:: Available data ::
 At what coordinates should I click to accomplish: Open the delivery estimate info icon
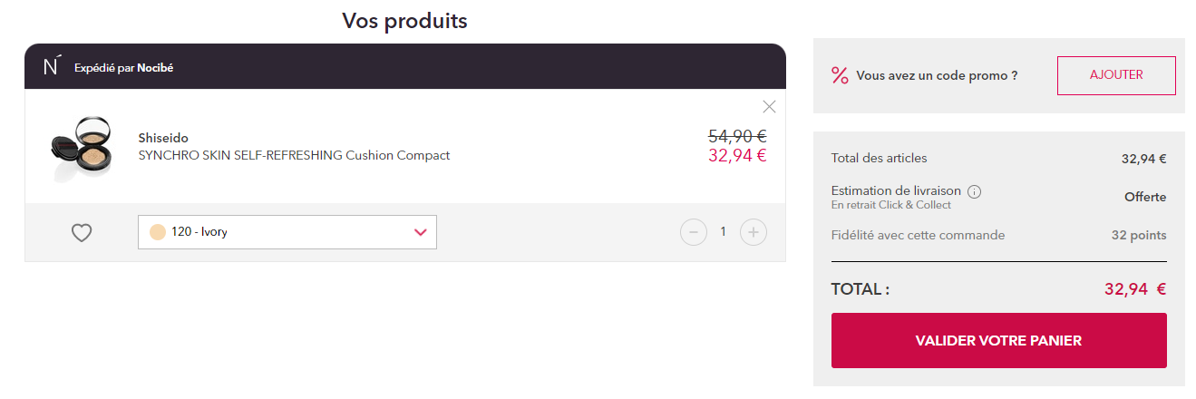click(974, 191)
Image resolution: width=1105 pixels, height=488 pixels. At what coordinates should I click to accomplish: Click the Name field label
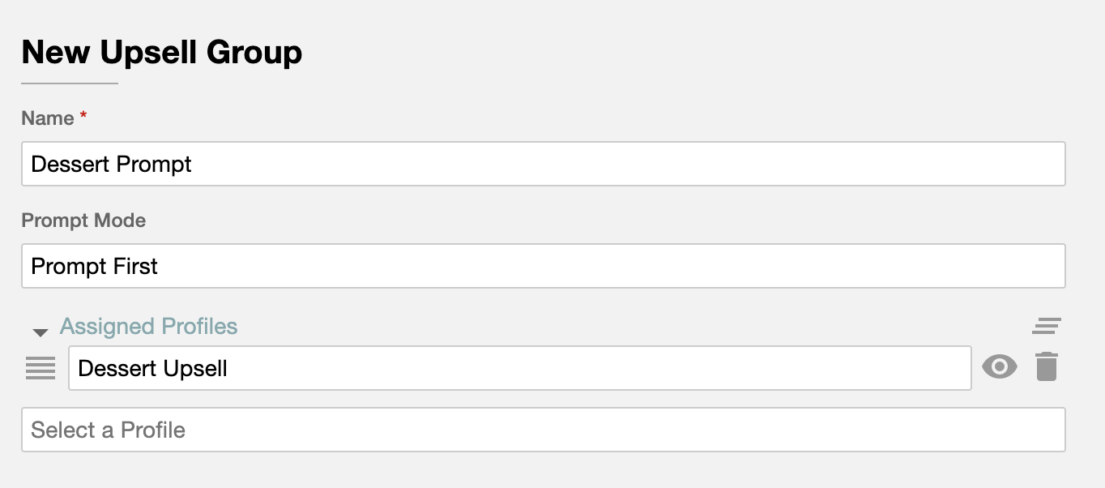click(x=48, y=118)
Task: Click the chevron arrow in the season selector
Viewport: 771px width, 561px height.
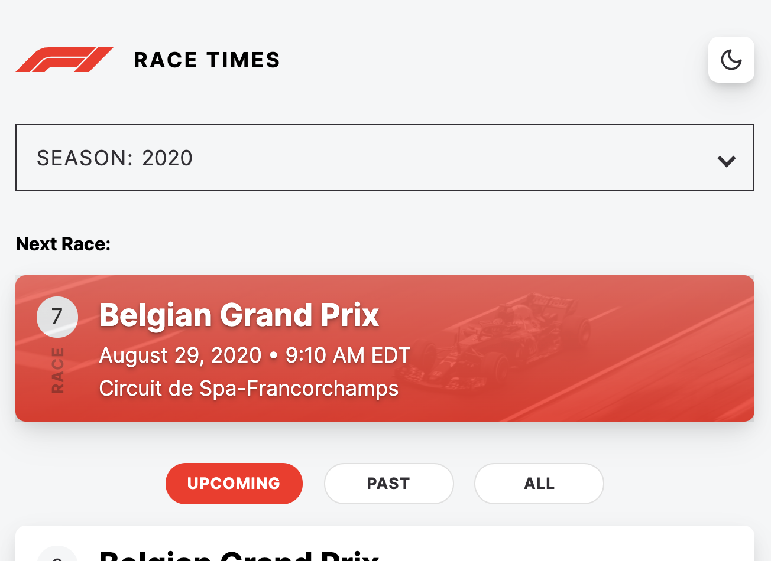Action: point(726,161)
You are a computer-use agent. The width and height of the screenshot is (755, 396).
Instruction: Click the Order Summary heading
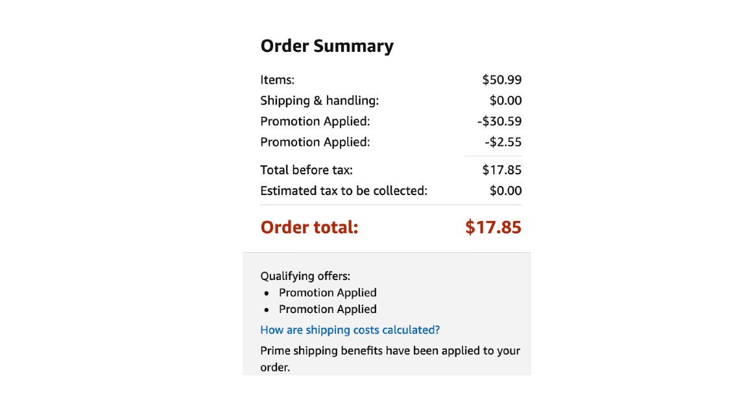tap(327, 46)
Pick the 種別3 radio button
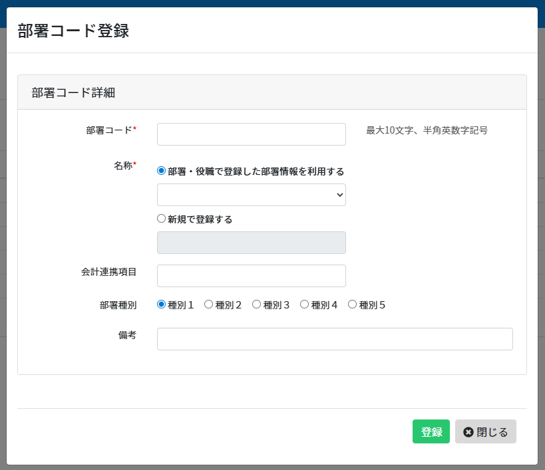This screenshot has width=545, height=470. [x=256, y=304]
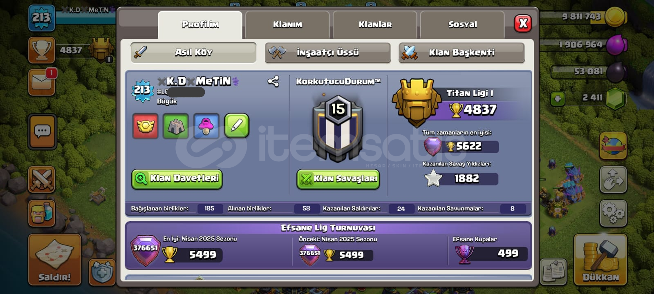Click the stone statue decoration icon
Screen dimensions: 654x294
(176, 126)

:: What is needed ::
From the line that holds "Image resolution: width=1105" down to the last line of the material above, every line is to be copied exactly, both ends included; pictures are to be omitted.

:: Task output ::
Image resolution: width=1105 pixels, height=488 pixels. At what coordinates should I click to accomplish: Click the Name field label
click(x=48, y=118)
Task: Click the chevron arrow in the season selector
Viewport: 771px width, 561px height.
Action: point(726,161)
You are a computer-use agent. The width and height of the screenshot is (755, 396).
Instruction: Click the Order Summary heading
tap(327, 46)
Pick the 種別3 radio button
This screenshot has width=545, height=470. [x=256, y=304]
Click the stone statue decoration icon
Screen dimensions: 654x294
(176, 126)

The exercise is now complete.